Saved entries:
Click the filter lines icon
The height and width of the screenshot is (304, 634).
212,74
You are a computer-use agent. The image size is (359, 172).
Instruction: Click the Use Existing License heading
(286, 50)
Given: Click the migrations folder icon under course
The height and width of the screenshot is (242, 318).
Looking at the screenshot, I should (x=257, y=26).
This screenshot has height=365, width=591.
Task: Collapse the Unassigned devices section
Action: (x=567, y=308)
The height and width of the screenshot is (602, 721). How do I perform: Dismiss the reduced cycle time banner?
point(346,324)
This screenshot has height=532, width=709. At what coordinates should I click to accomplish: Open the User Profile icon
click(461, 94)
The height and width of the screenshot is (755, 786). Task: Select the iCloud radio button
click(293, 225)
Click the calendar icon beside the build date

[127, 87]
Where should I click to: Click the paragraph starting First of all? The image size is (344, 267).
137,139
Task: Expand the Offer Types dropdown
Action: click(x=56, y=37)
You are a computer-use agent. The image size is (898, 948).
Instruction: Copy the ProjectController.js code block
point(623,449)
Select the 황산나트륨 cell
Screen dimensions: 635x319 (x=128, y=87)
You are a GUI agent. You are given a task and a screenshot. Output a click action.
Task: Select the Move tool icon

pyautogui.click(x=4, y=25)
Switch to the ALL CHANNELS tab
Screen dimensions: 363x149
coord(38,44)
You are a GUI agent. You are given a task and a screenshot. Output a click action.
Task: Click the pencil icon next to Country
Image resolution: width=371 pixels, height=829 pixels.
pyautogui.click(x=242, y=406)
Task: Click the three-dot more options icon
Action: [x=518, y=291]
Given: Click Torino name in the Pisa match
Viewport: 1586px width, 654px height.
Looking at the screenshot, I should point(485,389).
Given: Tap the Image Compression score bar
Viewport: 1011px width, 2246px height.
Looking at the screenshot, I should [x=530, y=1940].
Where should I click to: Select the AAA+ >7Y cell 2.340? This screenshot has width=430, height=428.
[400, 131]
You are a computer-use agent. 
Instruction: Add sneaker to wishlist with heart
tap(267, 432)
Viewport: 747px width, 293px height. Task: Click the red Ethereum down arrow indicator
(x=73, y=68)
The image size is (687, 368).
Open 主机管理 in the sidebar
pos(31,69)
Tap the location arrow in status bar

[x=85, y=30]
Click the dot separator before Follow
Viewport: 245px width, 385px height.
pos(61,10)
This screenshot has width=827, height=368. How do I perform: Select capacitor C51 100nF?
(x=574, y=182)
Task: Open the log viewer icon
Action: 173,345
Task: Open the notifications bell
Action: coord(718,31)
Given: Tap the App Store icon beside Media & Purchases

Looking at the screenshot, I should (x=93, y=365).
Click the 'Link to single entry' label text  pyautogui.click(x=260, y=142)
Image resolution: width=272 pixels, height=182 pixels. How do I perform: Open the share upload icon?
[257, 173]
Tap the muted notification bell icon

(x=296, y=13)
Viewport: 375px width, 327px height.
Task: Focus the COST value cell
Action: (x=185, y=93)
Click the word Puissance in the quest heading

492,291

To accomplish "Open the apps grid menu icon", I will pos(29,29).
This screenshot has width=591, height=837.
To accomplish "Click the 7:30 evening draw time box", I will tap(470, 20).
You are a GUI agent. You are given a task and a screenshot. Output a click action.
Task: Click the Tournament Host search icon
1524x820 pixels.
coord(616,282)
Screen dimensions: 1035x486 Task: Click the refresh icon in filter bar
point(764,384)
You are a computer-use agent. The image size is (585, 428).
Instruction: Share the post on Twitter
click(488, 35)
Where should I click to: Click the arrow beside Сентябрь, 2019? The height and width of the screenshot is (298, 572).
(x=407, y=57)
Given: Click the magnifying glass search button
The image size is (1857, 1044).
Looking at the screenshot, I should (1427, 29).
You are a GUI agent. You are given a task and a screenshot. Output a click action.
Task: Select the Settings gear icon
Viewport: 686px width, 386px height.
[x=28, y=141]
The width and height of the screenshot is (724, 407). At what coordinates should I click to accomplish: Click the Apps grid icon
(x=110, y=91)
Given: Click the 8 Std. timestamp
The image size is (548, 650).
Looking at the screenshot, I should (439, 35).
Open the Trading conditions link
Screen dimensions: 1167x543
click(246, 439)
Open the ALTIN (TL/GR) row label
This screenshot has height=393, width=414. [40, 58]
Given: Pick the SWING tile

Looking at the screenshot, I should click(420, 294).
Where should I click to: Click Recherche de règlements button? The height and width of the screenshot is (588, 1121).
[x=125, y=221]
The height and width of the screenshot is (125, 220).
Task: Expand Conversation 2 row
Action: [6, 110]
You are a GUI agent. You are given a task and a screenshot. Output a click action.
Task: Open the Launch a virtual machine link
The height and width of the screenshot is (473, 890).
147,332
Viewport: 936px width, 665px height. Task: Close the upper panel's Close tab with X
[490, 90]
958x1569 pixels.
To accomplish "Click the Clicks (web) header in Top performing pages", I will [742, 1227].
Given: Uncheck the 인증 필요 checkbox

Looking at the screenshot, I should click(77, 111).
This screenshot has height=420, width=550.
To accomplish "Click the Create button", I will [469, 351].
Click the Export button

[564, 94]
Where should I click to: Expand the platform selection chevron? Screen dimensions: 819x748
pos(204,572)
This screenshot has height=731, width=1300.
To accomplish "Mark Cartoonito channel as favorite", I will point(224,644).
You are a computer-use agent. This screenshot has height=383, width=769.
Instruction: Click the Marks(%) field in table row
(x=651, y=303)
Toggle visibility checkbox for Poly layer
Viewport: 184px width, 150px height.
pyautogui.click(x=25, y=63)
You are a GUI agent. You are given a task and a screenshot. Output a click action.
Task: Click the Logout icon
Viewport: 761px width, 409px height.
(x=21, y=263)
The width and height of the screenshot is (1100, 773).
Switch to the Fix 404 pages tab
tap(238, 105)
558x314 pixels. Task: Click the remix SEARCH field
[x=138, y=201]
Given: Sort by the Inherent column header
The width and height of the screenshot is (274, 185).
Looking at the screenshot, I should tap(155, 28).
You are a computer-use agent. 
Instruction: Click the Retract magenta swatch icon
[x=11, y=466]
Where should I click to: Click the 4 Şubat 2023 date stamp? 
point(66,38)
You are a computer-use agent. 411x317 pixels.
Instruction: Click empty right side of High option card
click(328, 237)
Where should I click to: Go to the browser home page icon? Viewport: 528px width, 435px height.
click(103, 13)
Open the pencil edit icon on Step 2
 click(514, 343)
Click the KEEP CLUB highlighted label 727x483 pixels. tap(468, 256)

• **Work item**:
Give every record again, exactly as it appears.

• **Reply**:
Click the filter lines icon
The height and width of the screenshot is (304, 634).
212,74
You are a computer-use agent. The image size is (359, 172).
Instruction: Click the Use Existing License heading
(286, 50)
Given: Click the migrations folder icon under course
The height and width of the screenshot is (242, 318).
Looking at the screenshot, I should (x=257, y=26).
This screenshot has height=365, width=591.
Task: Collapse the Unassigned devices section
Action: (x=567, y=308)
The height and width of the screenshot is (602, 721). How do I perform: Dismiss the reduced cycle time banner?
point(346,324)
This screenshot has height=532, width=709. At what coordinates should I click to accomplish: Open the User Profile icon
click(461, 94)
The height and width of the screenshot is (755, 786). Task: Select the iCloud radio button
click(293, 225)
Click the calendar icon beside the build date

[127, 87]
Where should I click to: Click the paragraph starting First of all? The image size is (344, 267).
137,139
Task: Expand the Offer Types dropdown
Action: click(x=56, y=37)
You are a computer-use agent. The image size is (898, 948).
Instruction: Copy the ProjectController.js code block
point(623,449)
Select the 황산나트륨 cell
Screen dimensions: 635x319 (x=128, y=87)
You are a GUI agent. You are given a task and a screenshot. Output a click action.
Task: Select the Move tool icon

pyautogui.click(x=4, y=25)
Switch to the ALL CHANNELS tab
Screen dimensions: 363x149
coord(38,44)
You are a GUI agent. You are given a task and a screenshot. Output a click action.
Task: Click the pencil icon next to Country
Image resolution: width=371 pixels, height=829 pixels.
pyautogui.click(x=242, y=406)
Task: Click the three-dot more options icon
Action: [x=518, y=291]
Given: Click Torino name in the Pisa match
Viewport: 1586px width, 654px height.
Looking at the screenshot, I should point(485,389).
Given: Tap the Image Compression score bar
Viewport: 1011px width, 2246px height.
Looking at the screenshot, I should [x=530, y=1940].
Where should I click to: Select the AAA+ >7Y cell 2.340? This screenshot has width=430, height=428.
[400, 131]
You are a computer-use agent. 
Instruction: Add sneaker to wishlist with heart
tap(267, 432)
Viewport: 747px width, 293px height. Task: Click the red Ethereum down arrow indicator
(x=73, y=68)
The image size is (687, 368).
Open 主机管理 in the sidebar
pos(31,69)
Tap the location arrow in status bar

[x=85, y=30]
Click the dot separator before Follow
Viewport: 245px width, 385px height.
pos(61,10)
This screenshot has width=827, height=368. How do I perform: Select capacitor C51 100nF?
(x=574, y=182)
Task: Open the log viewer icon
Action: 173,345
Task: Open the notifications bell
Action: coord(718,31)
Given: Tap the App Store icon beside Media & Purchases

Looking at the screenshot, I should (x=93, y=365).
Click the 'Link to single entry' label text  pyautogui.click(x=260, y=142)
Image resolution: width=272 pixels, height=182 pixels. How do I perform: Open the share upload icon?
[257, 173]
Tap the muted notification bell icon

(x=296, y=13)
Viewport: 375px width, 327px height.
Task: Focus the COST value cell
Action: (x=185, y=93)
Click the word Puissance in the quest heading

492,291

To accomplish "Open the apps grid menu icon", I will pos(29,29).
This screenshot has width=591, height=837.
To accomplish "Click the 7:30 evening draw time box", I will tap(470, 20).
You are a GUI agent. You are given a task and a screenshot. Output a click action.
Task: Click the Tournament Host search icon
1524x820 pixels.
coord(616,282)
Screen dimensions: 1035x486 Task: Click the refresh icon in filter bar
point(764,384)
You are a computer-use agent. The image size is (585, 428).
Instruction: Share the post on Twitter
click(488, 35)
Where should I click to: Click the arrow beside Сентябрь, 2019? The height and width of the screenshot is (298, 572).
(x=407, y=57)
Given: Click the magnifying glass search button
The image size is (1857, 1044).
Looking at the screenshot, I should (1427, 29).
You are a GUI agent. You are given a task and a screenshot. Output a click action.
Task: Select the Settings gear icon
Viewport: 686px width, 386px height.
[x=28, y=141]
The width and height of the screenshot is (724, 407). At what coordinates should I click to accomplish: Click the Apps grid icon
(x=110, y=91)
Given: Click the 8 Std. timestamp
The image size is (548, 650).
Looking at the screenshot, I should (439, 35).
Open the Trading conditions link
Screen dimensions: 1167x543
click(246, 439)
Open the ALTIN (TL/GR) row label
This screenshot has height=393, width=414. [40, 58]
Given: Pick the SWING tile

Looking at the screenshot, I should click(420, 294).
Where should I click to: Click Recherche de règlements button? The height and width of the screenshot is (588, 1121).
[x=125, y=221]
The height and width of the screenshot is (125, 220).
Task: Expand Conversation 2 row
Action: [6, 110]
You are a GUI agent. You are given a task and a screenshot. Output a click action.
Task: Open the Launch a virtual machine link
The height and width of the screenshot is (473, 890).
147,332
Viewport: 936px width, 665px height. Task: Close the upper panel's Close tab with X
[490, 90]
958x1569 pixels.
To accomplish "Click the Clicks (web) header in Top performing pages", I will [742, 1227].
Given: Uncheck the 인증 필요 checkbox

Looking at the screenshot, I should click(77, 111).
This screenshot has height=420, width=550.
To accomplish "Click the Create button", I will [469, 351].
Click the Export button

[564, 94]
Where should I click to: Expand the platform selection chevron? Screen dimensions: 819x748
pos(204,572)
This screenshot has height=731, width=1300.
To accomplish "Mark Cartoonito channel as favorite", I will point(224,644).
You are a computer-use agent. This screenshot has height=383, width=769.
Instruction: Click the Marks(%) field in table row
(x=651, y=303)
Toggle visibility checkbox for Poly layer
Viewport: 184px width, 150px height.
pyautogui.click(x=25, y=63)
You are a GUI agent. You are given a task and a screenshot. Output a click action.
Task: Click the Logout icon
Viewport: 761px width, 409px height.
(x=21, y=263)
The width and height of the screenshot is (1100, 773).
Switch to the Fix 404 pages tab
tap(238, 105)
558x314 pixels. Task: Click the remix SEARCH field
[x=138, y=201]
Given: Sort by the Inherent column header
The width and height of the screenshot is (274, 185).
Looking at the screenshot, I should tap(155, 28).
You are a computer-use agent. 
Instruction: Click the Retract magenta swatch icon
[x=11, y=466]
Where should I click to: Click the 4 Şubat 2023 date stamp? 
point(66,38)
You are a computer-use agent. 411x317 pixels.
Instruction: Click empty right side of High option card
click(328, 237)
Where should I click to: Go to the browser home page icon? Viewport: 528px width, 435px height.
click(103, 13)
Open the pencil edit icon on Step 2
 click(514, 343)
Click the KEEP CLUB highlighted label 727x483 pixels. tap(468, 256)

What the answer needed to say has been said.